Developing Deliciosa Developing Delectable Beasts at Home

Do you want your interior to look like a real jungle? If so, you will have to grow Monstera deliciosa. This giant-leaved climbing plant can really brighten up your living room.

Indoor specimens often reach 4 to 5 feet tall. Those that grow in their original rainforest environments can often grow up to ten feet or more!

These plants themselves are inedible and are actually harmful. But they produce a fruit called monster fruit which is edible when ripe. However, do not bite unripe green fruits! These fruits are full of calcium oxalate crystals when they are immature and can irritate your throat!

You can’t go wrong with a scientific name that literally means “delicious monster”. This unusual plant will bring a lot of tropical color to your living space!
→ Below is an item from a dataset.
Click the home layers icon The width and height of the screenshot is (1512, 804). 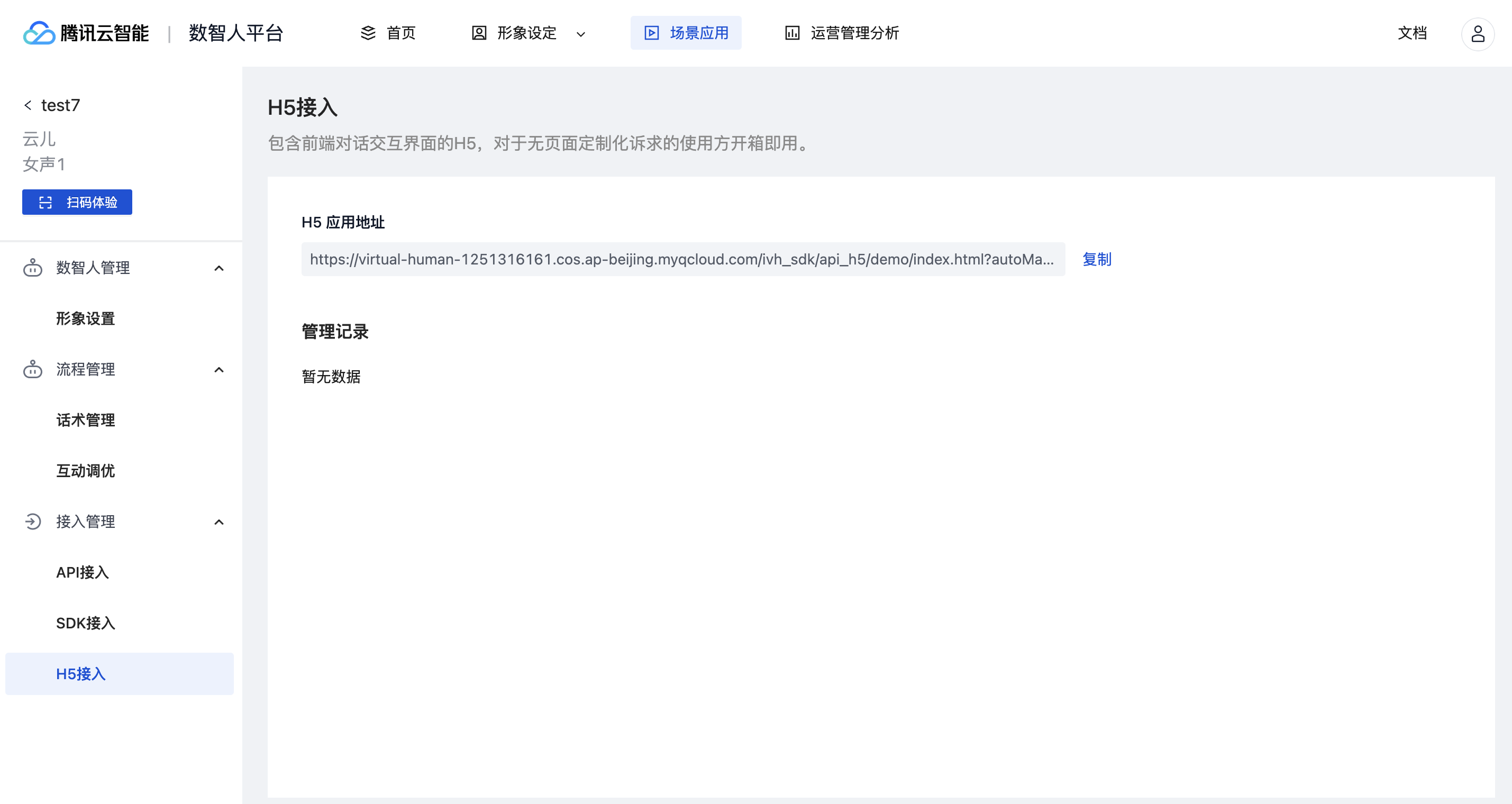[x=368, y=33]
All about Monstera Deliciosa

There are countless common names for this plant. Fruit salad plant or fruit salad tree, Swiss cheese factory, Monstereo… there are just a bunch of different names. It is called the Mexican breadfruit because it can rarely produce a fruit. Another species, Monstera adansonii, is sometimes called Swiss cheese.

In the Southeastern United States, it is often called a hurricane plant. The ear-shaped green leaves of this plant can be wide, but they are filled with many naturally shaped holes. This also gives it the name of the Swiss cheese factory!

Native to Southern Mexico and as far south as Central and South America, it is definitely tropical. Its natural habitats are tropical forests and it is an epiphyte. Although it has soil-based roots, it also has roots along the stem. These aerial roots attack the bark of the trees and make them climb to the top.

All parts of the split-leaved Philodendron are harmful at some point. Leaves, stems, sap and even roots are never safe to eat. In the right habitat, the plant can bloom and produce an unusual thorny growth.

Although the inflorescence is also inedible at first, over time it matures into a very unusual and edible fruit. These rarely produce flowers outside their natural habitat. Greenhouse conditions can more accurately imitate their habitat.